In addition, the leading coefficient of $F_n$ is equal to the leading coefficient of $F_{n-1}$, which is $1$.
So we have proved the lemma.
Suppose that $\dfrac \theta \pi$ is rational, meaning $\theta = \frac{2\pi k}{n}$ where $k,n \in \Z$ and $n \ge 1$.
Suppose also that $\cos \theta \in \Q$.
Denoting $c = 2\cos \theta \in \Q$, we get:
- $F_n(c) = F_n\left(2\cos \frac{2\pi k}{n}\right) = 2\cos \left(2\pi k\right) = 2$
So $c$ is a rational root of $F_n(x)-2$, which is a monic polynomial with integer coefficients, therefore $c$ must be integer.
But, $|c| = |2\cos \theta| \le 2$, so $c=-2,-1,0,1,2$.
Assuming that $0 \le \theta \le \dfrac \pi 2$, we get that $\theta = 0, \dfrac \pi 3, \dfrac \pi 2$.

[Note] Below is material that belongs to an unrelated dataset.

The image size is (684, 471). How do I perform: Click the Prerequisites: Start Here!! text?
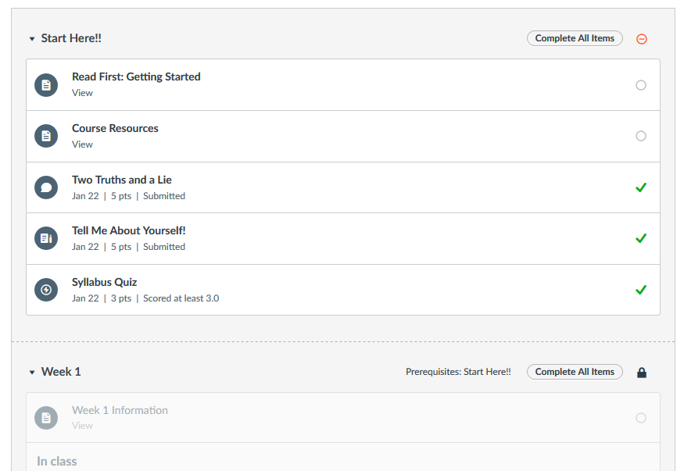coord(458,372)
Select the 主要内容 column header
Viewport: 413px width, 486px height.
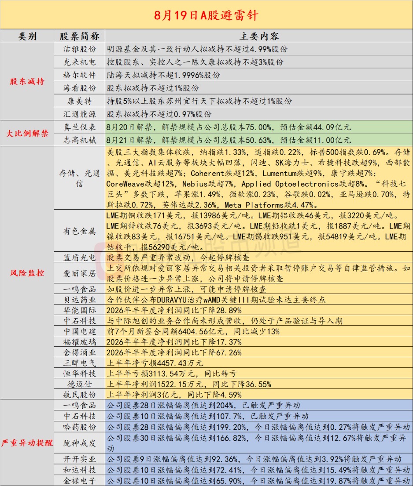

So we proved that any $\theta$ which in the range $0 \le \theta \le \dfrac \pi 2$ such that both $\dfrac \theta \pi$ and $\cos \theta$ are rational, then $\theta = 0, \dfrac \pi 3, \dfrac \pi 2$.
If, instead of above, we assume that $0 \le \alpha \le \dfrac \pi 2$ and both of $\dfrac \alpha \pi$ and $\sin \alpha$ are rational, then we can denote $\theta = \frac{\pi}{2} - \alpha$ and get that $0 \le \theta \le \dfrac \pi 2$, $\dfrac \theta \pi \in Q$ and $\cos \theta \in \Q$, so $\frac{\pi}{2} - \alpha=\theta = 0, \dfrac \pi 3, \dfrac \pi 2$, therefore $\alpha = 0, \dfrac \pi 6, \dfrac \pi 2$.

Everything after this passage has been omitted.